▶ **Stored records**

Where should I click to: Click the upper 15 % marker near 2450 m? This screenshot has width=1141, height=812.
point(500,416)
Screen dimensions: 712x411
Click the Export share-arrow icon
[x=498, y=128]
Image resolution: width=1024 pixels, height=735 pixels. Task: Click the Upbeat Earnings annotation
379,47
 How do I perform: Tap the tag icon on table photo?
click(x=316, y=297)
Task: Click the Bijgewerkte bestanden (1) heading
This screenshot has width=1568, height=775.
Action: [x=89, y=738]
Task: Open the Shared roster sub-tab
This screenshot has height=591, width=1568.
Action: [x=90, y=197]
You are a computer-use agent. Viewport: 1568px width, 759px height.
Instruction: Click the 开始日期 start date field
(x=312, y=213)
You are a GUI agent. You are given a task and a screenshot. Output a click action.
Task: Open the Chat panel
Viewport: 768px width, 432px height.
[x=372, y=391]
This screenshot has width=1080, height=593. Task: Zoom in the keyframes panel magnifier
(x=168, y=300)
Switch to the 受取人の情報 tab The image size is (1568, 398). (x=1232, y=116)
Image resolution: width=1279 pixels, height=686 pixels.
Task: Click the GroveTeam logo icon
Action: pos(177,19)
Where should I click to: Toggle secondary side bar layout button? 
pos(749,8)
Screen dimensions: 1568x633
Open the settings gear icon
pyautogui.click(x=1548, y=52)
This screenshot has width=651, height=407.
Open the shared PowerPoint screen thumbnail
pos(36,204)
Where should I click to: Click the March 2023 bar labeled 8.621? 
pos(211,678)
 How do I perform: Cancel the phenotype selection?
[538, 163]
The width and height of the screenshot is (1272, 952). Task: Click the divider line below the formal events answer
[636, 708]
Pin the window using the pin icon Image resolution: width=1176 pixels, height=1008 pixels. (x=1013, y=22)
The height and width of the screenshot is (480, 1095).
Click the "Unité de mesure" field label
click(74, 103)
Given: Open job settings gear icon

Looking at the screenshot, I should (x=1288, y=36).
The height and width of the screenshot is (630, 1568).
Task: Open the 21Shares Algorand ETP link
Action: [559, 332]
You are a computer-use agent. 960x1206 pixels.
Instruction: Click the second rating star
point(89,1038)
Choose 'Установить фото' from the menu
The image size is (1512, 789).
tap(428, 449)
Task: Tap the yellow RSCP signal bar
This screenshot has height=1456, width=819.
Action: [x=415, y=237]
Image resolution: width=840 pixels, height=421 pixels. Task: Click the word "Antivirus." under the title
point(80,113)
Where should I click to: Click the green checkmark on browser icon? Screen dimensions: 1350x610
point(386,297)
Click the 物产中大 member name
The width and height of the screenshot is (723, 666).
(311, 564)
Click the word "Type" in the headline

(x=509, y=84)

▶ **Problem to solve**
Every record above belongs in the answer, reproduced exactly.

▶ **Answer to this exercise**
Where should I click to: Click the upper 15 % marker near 2450 m? This screenshot has width=1141, height=812.
point(500,416)
Screen dimensions: 712x411
Click the Export share-arrow icon
[x=498, y=128]
Image resolution: width=1024 pixels, height=735 pixels. Task: Click the Upbeat Earnings annotation
379,47
 How do I perform: Tap the tag icon on table photo?
click(x=316, y=297)
Task: Click the Bijgewerkte bestanden (1) heading
This screenshot has width=1568, height=775.
Action: [x=89, y=738]
Task: Open the Shared roster sub-tab
This screenshot has height=591, width=1568.
Action: [x=90, y=197]
You are a computer-use agent. Viewport: 1568px width, 759px height.
Instruction: Click the 开始日期 start date field
(x=312, y=213)
You are a GUI agent. You are given a task and a screenshot. Output a click action.
Task: Open the Chat panel
Viewport: 768px width, 432px height.
[x=372, y=391]
This screenshot has width=1080, height=593. Task: Zoom in the keyframes panel magnifier
(x=168, y=300)
Switch to the 受取人の情報 tab The image size is (1568, 398). (x=1232, y=116)
Image resolution: width=1279 pixels, height=686 pixels.
Task: Click the GroveTeam logo icon
Action: pos(177,19)
Where should I click to: Toggle secondary side bar layout button? 
pos(749,8)
Screen dimensions: 1568x633
Open the settings gear icon
pyautogui.click(x=1548, y=52)
This screenshot has width=651, height=407.
Open the shared PowerPoint screen thumbnail
pos(36,204)
Where should I click to: Click the March 2023 bar labeled 8.621? 
pos(211,678)
 How do I perform: Cancel the phenotype selection?
[538, 163]
The width and height of the screenshot is (1272, 952). Task: Click the divider line below the formal events answer
[636, 708]
Pin the window using the pin icon Image resolution: width=1176 pixels, height=1008 pixels. (x=1013, y=22)
The height and width of the screenshot is (480, 1095).
Click the "Unité de mesure" field label
click(74, 103)
Given: Open job settings gear icon

Looking at the screenshot, I should (x=1288, y=36).
The height and width of the screenshot is (630, 1568).
Task: Open the 21Shares Algorand ETP link
Action: [559, 332]
You are a computer-use agent. 960x1206 pixels.
Instruction: Click the second rating star
point(89,1038)
Choose 'Установить фото' from the menu
The image size is (1512, 789).
tap(428, 449)
Task: Tap the yellow RSCP signal bar
This screenshot has height=1456, width=819.
Action: [x=415, y=237]
Image resolution: width=840 pixels, height=421 pixels. Task: Click the word "Antivirus." under the title
point(80,113)
Where should I click to: Click the green checkmark on browser icon? Screen dimensions: 1350x610
point(386,297)
Click the 物产中大 member name
The width and height of the screenshot is (723, 666).
(311, 564)
Click the word "Type" in the headline

(x=509, y=84)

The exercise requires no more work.